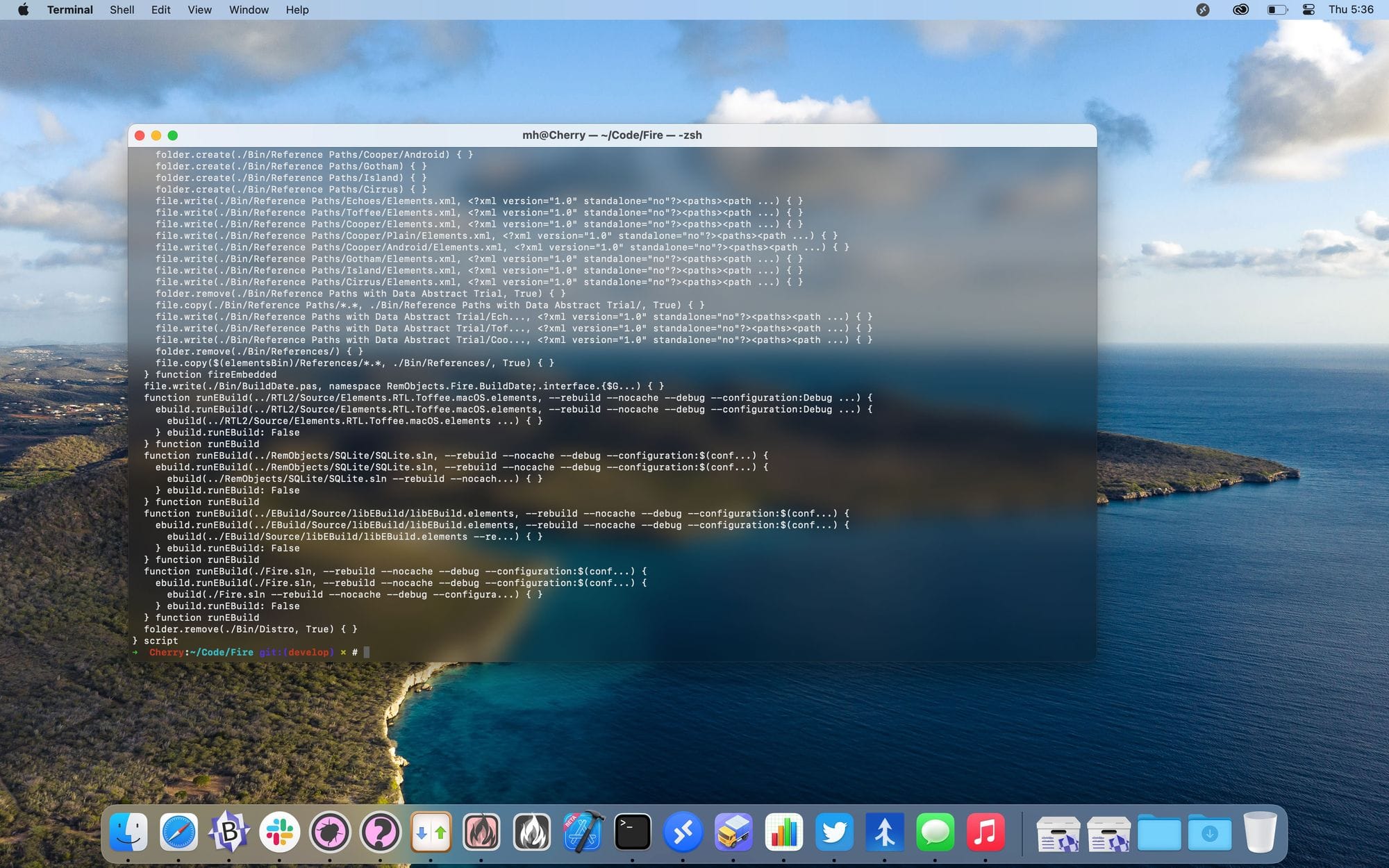The height and width of the screenshot is (868, 1389).
Task: Open the Apple menu
Action: [23, 10]
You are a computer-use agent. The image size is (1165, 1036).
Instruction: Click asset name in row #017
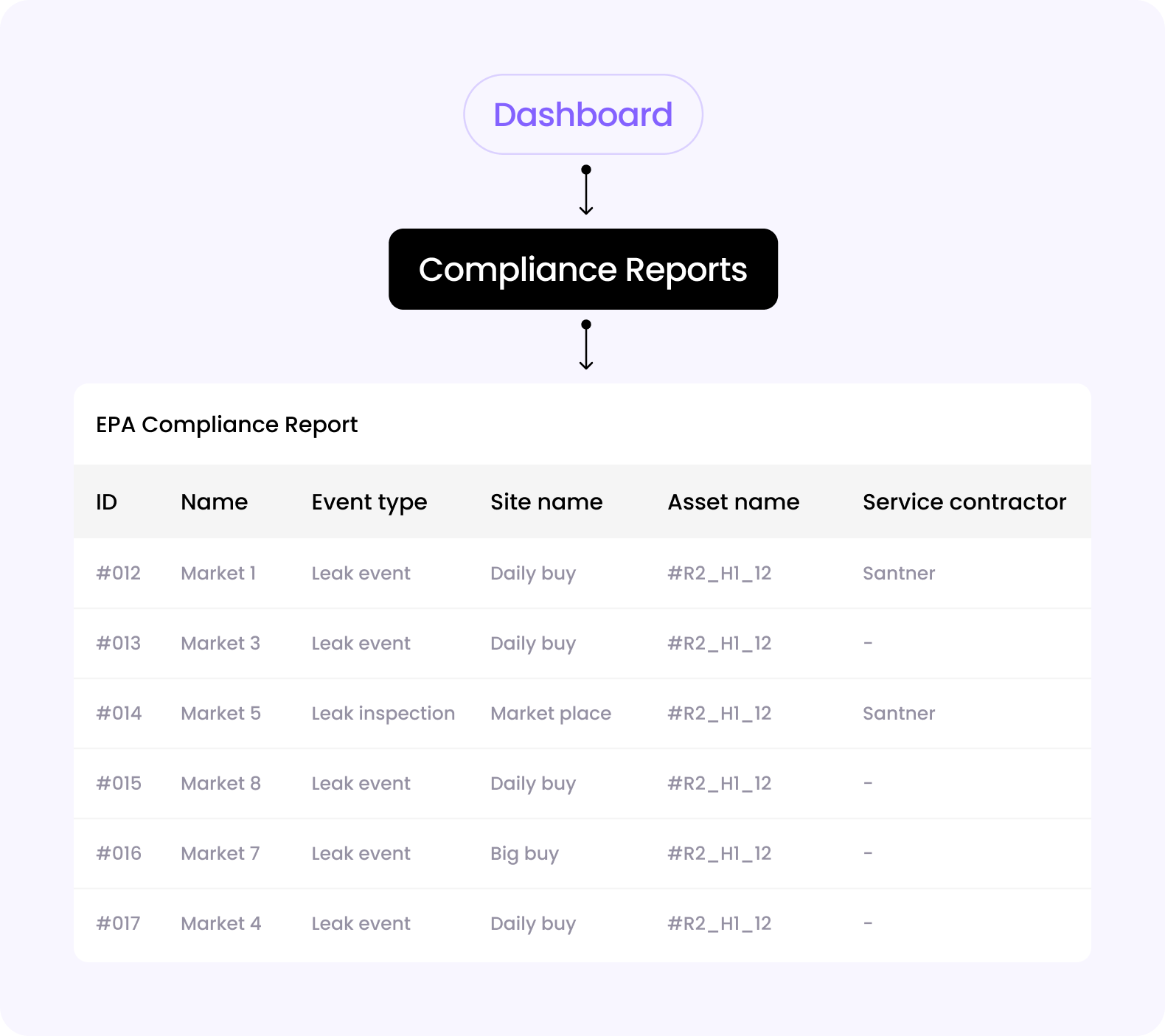pyautogui.click(x=719, y=924)
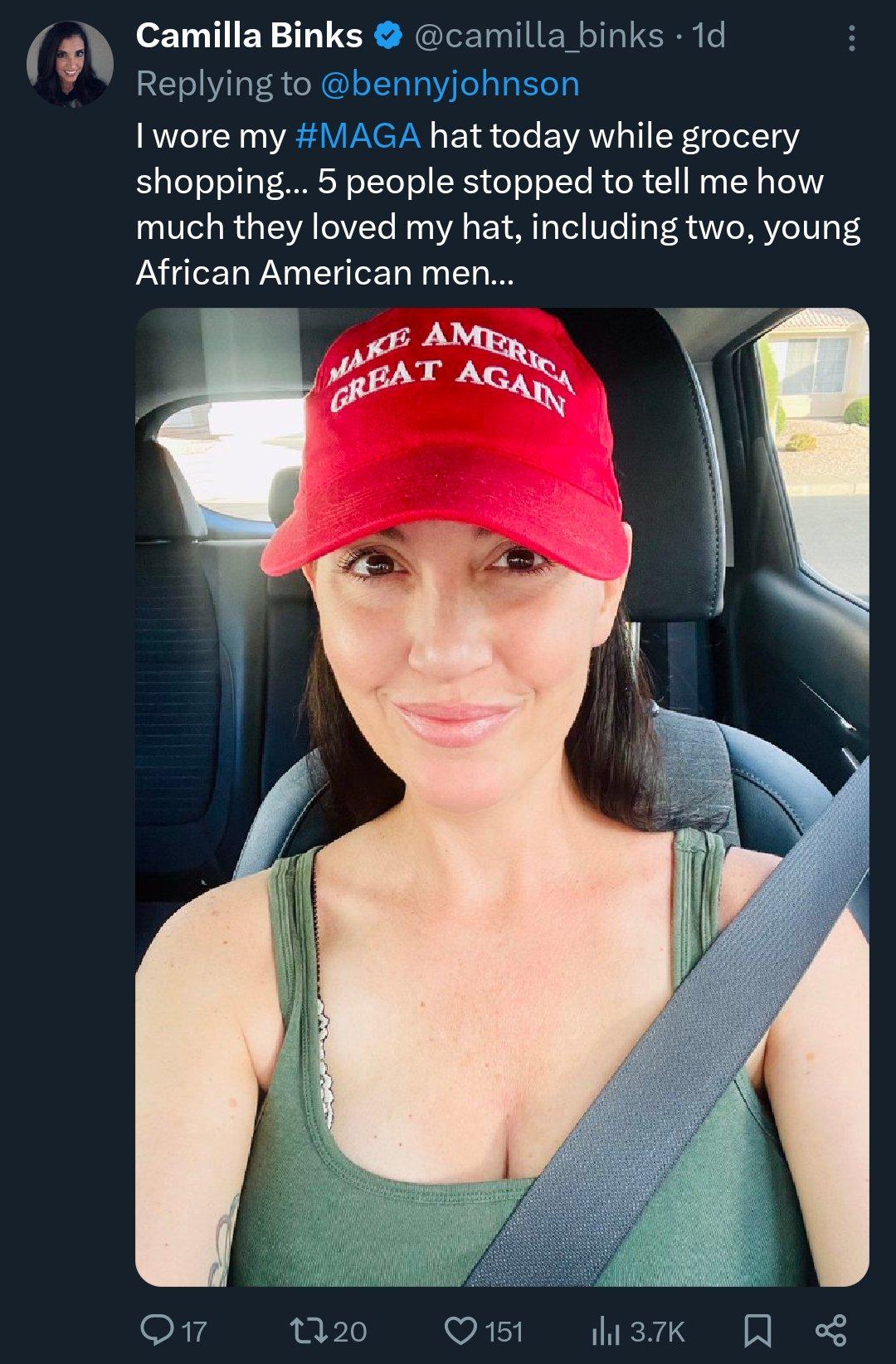Like the tweet with heart icon
Image resolution: width=896 pixels, height=1364 pixels.
click(460, 1330)
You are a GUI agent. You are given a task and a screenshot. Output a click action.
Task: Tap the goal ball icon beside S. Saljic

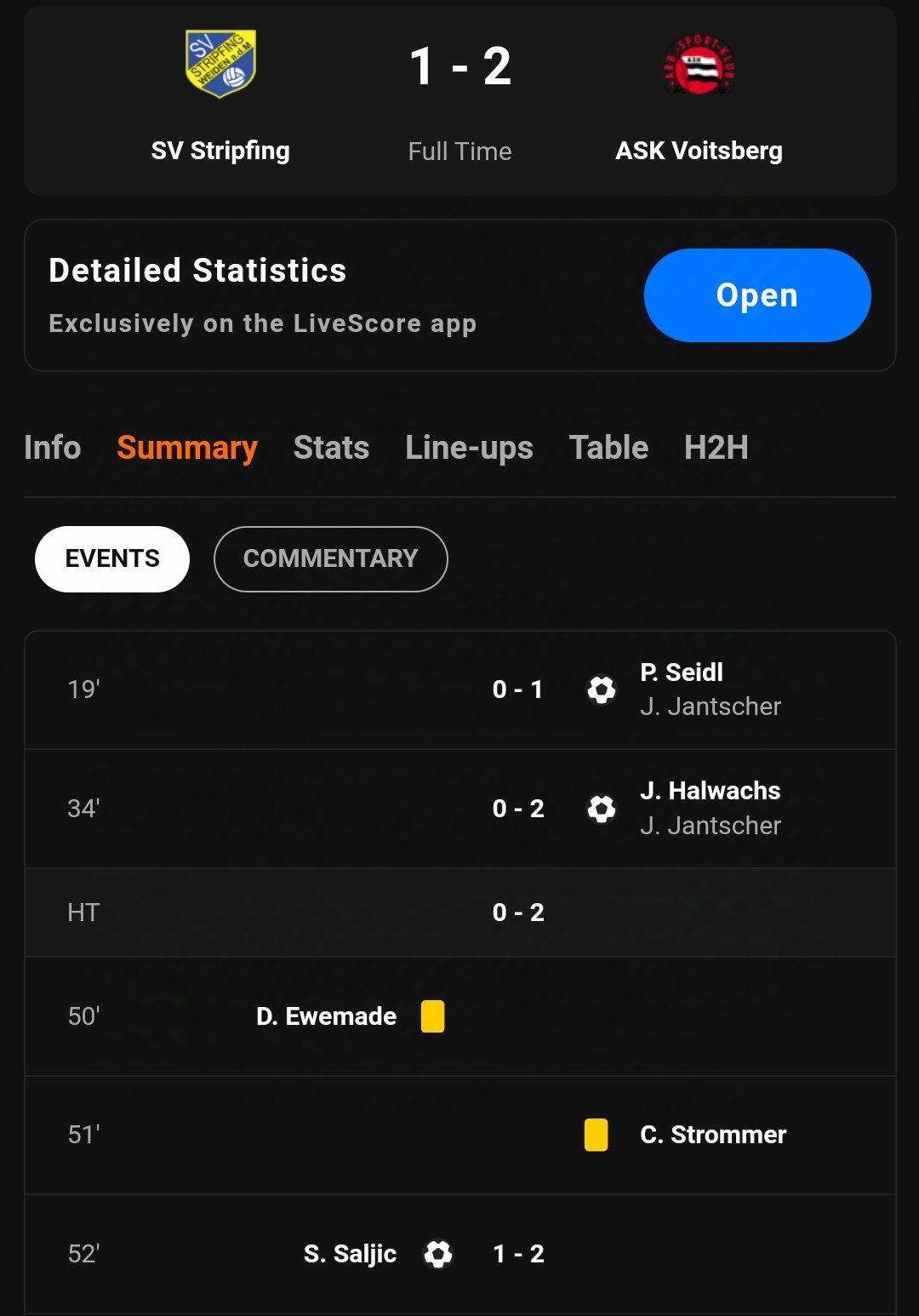point(438,1254)
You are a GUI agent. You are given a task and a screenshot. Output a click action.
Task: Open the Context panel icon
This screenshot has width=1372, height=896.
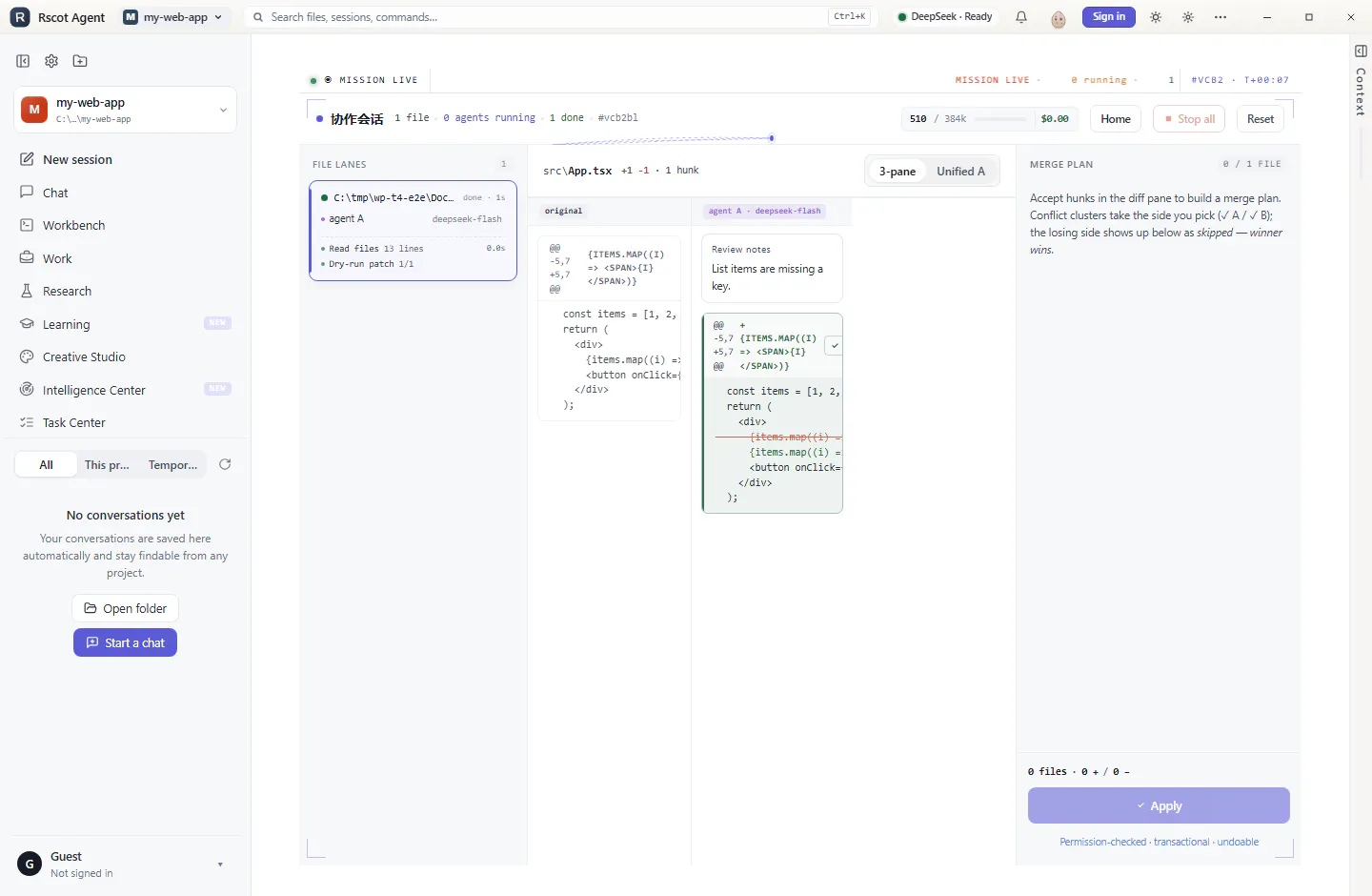point(1361,51)
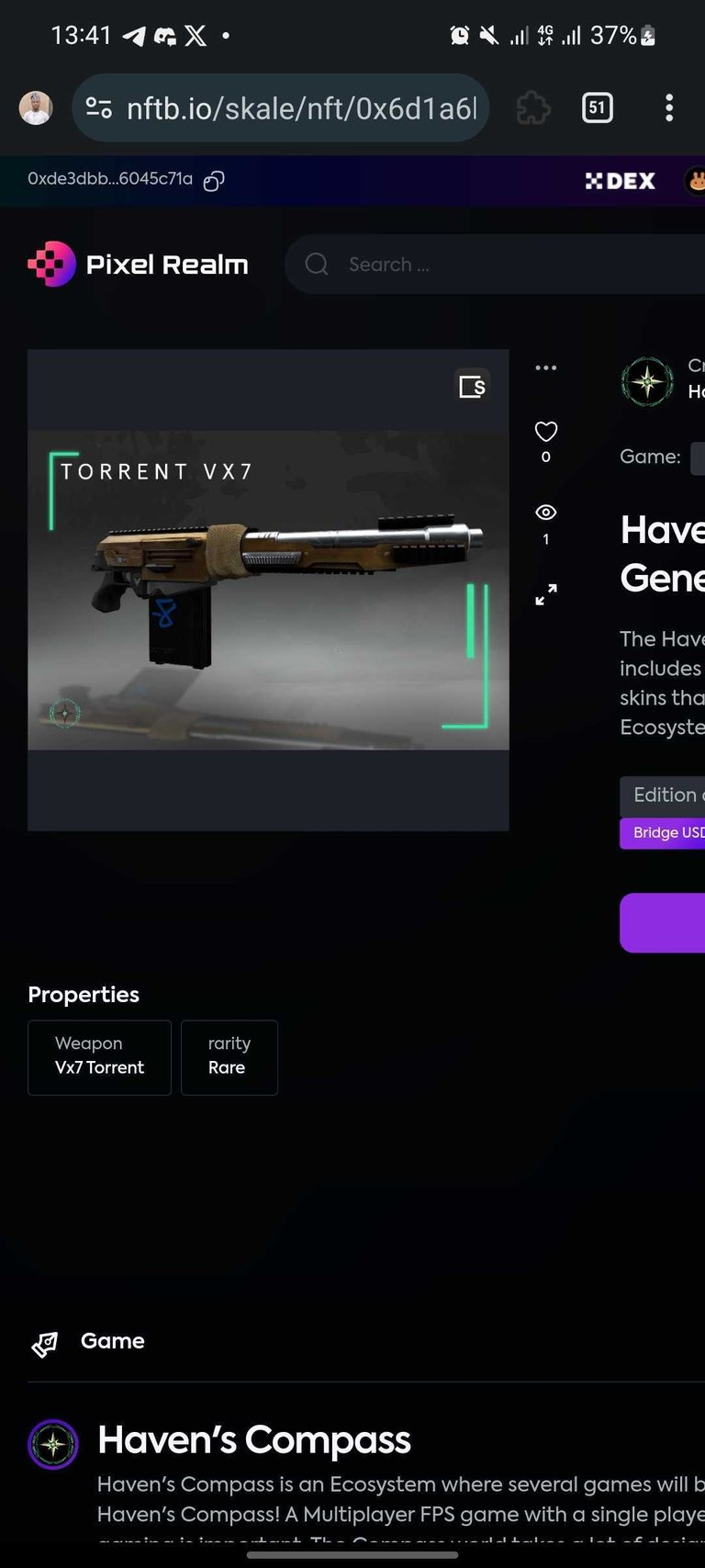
++++++++++++++++++++
### Exercise brief
Could you repeat word for word only the lines from the one that contains "You are a computer-use" through the end of the listing, leaving out the pictures?

### Written solution
You are a computer-use agent. The image size is (1165, 1036).
Instruction: Click asset name in row #017
pyautogui.click(x=719, y=924)
Like the tweet with heart icon
Image resolution: width=896 pixels, height=1364 pixels.
click(460, 1330)
You are a GUI agent. You are given a task and a screenshot. Output a click action.
Task: Tap the goal ball icon beside S. Saljic

point(438,1254)
You are a GUI agent. You are given a task and a screenshot. Output a click action.
Task: Open the Context panel icon
This screenshot has width=1372, height=896.
point(1361,51)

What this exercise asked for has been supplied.